**WHAT IS REQUIRED**: Copy out each of the following lines word for word.

══════════════════════════════

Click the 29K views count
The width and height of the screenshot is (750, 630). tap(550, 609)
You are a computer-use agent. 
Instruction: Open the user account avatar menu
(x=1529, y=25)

══════════════════════════════

**WRITTEN REPLY**:
Click the 29K views count
The width and height of the screenshot is (750, 630). tap(550, 609)
You are a computer-use agent. 
Instruction: Open the user account avatar menu
(x=1529, y=25)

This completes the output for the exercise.